Vahur Afanasjev (1979–2021) contributed a new epic to contemporary Estonian literature with Serafima and Bogdan (2017), set on the shores of Lake Peipus. Noteworthy modern poets include Doris Kareva (b. 1958), who has achieved the status of a living classic, and Triin Soomets (b. 1969). Jürgen Rooste (b. 1979) has left a striking mark with his socially critical poems. Every two years, the Estonian Writers’ Union holds a novel-writing competition that generates dynamic new fiction (Serafima and Bogdan won in 2017). Armin Kõomägi (b. 1969), who has won the Friedebert Tuglas Award for Short Stories twice, took first place in the 2015 competition with his apocalyptic novel Lui Vuton. Estonia can also boast a fantastic writer of magical realism: Mehis Heinsaar (b. 1973), whose outstanding collections include The Old-Men Snatcher (2001) and The Chronicles of Mr. Paul (2011). Urmas Vadi (b. 1977) has occupied a unique literary niche with his original style, and Kaur Riismaa (b. 1986), who practices several genres, stands out with his polished writing that brims with dreamlike transitions and allegories (The Blind Man’s Gardens, 2015, and Snow in Livonia, 2022).
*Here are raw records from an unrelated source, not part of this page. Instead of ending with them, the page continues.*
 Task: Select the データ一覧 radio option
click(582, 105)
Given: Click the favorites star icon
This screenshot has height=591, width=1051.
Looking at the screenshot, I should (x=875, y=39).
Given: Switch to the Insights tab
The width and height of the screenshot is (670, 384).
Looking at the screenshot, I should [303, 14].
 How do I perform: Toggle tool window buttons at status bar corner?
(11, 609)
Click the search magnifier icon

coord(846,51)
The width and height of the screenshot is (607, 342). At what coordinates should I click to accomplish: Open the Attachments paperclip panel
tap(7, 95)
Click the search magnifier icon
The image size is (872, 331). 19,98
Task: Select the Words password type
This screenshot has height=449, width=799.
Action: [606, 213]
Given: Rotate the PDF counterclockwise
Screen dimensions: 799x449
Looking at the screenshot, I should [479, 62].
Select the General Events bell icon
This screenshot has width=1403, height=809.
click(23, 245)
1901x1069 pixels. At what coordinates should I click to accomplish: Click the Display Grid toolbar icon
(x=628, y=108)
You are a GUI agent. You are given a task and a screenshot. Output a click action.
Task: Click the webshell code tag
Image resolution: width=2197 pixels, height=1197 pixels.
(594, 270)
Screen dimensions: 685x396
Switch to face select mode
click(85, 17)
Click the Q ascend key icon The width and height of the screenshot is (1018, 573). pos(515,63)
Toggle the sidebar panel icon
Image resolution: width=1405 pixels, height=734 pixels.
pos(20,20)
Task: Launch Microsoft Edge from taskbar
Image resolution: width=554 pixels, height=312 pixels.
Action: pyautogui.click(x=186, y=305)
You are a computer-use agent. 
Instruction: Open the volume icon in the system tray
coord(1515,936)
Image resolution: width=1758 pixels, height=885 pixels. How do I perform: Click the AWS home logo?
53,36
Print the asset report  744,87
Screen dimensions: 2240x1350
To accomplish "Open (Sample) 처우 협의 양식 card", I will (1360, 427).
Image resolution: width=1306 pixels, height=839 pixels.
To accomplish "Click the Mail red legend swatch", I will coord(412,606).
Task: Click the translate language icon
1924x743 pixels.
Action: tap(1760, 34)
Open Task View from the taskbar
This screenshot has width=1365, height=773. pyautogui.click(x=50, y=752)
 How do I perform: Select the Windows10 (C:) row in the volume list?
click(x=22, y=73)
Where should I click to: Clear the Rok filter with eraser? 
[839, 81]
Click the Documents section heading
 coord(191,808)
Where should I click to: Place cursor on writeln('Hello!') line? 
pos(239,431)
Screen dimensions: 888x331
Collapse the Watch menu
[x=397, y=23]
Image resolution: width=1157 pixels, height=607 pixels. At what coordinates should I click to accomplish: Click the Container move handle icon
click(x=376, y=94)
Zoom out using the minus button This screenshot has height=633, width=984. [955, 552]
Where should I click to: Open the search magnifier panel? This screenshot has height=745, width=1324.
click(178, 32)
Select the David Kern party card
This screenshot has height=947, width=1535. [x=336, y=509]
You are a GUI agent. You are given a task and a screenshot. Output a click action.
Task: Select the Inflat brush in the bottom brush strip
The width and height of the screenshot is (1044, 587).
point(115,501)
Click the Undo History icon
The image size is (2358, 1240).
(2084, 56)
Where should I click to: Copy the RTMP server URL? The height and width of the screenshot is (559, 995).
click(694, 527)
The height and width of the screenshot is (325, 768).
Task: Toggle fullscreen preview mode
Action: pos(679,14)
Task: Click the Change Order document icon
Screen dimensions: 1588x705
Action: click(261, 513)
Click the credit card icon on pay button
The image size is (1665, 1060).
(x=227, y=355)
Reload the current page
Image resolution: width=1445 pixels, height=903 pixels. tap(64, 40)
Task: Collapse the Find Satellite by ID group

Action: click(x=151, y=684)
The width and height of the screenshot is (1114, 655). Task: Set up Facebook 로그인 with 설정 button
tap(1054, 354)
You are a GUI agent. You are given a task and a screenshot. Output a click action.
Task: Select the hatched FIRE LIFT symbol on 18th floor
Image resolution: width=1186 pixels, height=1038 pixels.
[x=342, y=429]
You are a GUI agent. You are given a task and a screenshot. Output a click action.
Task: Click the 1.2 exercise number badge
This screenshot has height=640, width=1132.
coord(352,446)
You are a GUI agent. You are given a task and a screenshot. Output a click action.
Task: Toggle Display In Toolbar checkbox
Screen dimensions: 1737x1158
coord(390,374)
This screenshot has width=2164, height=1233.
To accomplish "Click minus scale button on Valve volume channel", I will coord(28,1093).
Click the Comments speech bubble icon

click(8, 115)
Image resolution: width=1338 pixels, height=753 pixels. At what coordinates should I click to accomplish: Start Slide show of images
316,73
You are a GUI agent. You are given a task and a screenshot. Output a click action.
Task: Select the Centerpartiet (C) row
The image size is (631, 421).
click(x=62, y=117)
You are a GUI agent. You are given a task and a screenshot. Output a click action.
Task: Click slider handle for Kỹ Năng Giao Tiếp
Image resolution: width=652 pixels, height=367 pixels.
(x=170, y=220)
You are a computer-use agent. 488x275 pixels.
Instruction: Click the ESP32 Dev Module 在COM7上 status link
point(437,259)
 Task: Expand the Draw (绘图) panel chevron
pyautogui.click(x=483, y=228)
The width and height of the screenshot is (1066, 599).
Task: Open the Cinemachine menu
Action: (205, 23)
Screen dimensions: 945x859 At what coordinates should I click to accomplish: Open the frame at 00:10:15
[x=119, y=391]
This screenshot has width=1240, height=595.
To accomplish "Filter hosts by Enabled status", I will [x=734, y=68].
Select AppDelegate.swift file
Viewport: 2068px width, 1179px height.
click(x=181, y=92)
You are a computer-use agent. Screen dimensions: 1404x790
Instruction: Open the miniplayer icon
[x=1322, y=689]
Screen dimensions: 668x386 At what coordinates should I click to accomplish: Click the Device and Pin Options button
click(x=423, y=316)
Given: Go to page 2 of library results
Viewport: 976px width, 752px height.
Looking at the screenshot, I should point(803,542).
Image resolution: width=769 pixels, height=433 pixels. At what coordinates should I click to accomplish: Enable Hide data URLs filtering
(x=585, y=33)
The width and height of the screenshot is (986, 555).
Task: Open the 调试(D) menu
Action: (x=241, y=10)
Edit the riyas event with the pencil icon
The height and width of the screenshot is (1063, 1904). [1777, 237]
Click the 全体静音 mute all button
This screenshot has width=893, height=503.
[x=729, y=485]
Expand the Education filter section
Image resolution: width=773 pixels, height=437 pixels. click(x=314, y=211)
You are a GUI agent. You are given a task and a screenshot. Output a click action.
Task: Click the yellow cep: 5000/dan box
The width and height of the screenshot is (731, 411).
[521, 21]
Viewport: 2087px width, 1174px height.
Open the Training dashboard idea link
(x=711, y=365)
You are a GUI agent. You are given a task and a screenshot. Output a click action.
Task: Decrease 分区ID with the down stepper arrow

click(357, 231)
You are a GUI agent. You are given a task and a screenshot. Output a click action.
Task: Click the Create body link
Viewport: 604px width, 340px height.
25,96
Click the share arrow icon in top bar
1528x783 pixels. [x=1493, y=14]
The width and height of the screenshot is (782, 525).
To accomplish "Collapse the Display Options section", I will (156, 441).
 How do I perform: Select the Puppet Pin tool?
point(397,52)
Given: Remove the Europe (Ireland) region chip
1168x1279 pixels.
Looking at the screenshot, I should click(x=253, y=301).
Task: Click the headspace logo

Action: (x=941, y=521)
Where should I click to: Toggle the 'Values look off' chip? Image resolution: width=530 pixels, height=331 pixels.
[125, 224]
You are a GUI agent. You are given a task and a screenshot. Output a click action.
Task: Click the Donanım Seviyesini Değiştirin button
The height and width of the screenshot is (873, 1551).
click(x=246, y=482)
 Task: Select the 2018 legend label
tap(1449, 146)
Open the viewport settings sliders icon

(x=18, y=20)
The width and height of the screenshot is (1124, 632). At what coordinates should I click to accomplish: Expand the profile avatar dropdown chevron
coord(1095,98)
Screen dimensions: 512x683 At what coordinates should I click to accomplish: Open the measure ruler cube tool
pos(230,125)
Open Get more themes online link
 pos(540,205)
Another aspect of the revolving stage is the fact that the 1960s generation is packing up its earlier works and heading to the back alongside writers who are now mere historical figures. Starlight can also penetrate that periphery, however, as demonstrated by Paul-Eerik Rummo and his play It Rains Stones All the Time (2015), an “anachronistic capriccio” based on Jaan Kross’s historical short story “Skystone” (1975); Jaak Jõerüüt (b. 1947) with his confessional diary-novel Variable (2017); and Viivi Luik with her documentary novel The Golden Crown (2023), which depicts life as a magical crossword puzzle and won the Cultural Endowment of Estonia’s Award for Literature.
Although neither authors nor revolving-stage literature possess the same authority in Estonian society as they enjoyed in the 1980s, the fate of Estonian literature in the 21st century will be decided not at the desks and computers of writers so much as it will be in schools, libraries, and every family that still engages in reading and finds the necessary time for it. Every book is in a state of suspended animation until it finds its audience—a process of eternal resurrection.
Rein Veidemann (b. 1946) is a literary scholar, cultural essayist, writer, and professor emeritus at Tallinn University. He also taught Estonian literature and culture at the University of Tartu from 2001 to 2005. Veidemann has published over twenty works, primarily collections of articles and essays, five novels, and one poetry collection.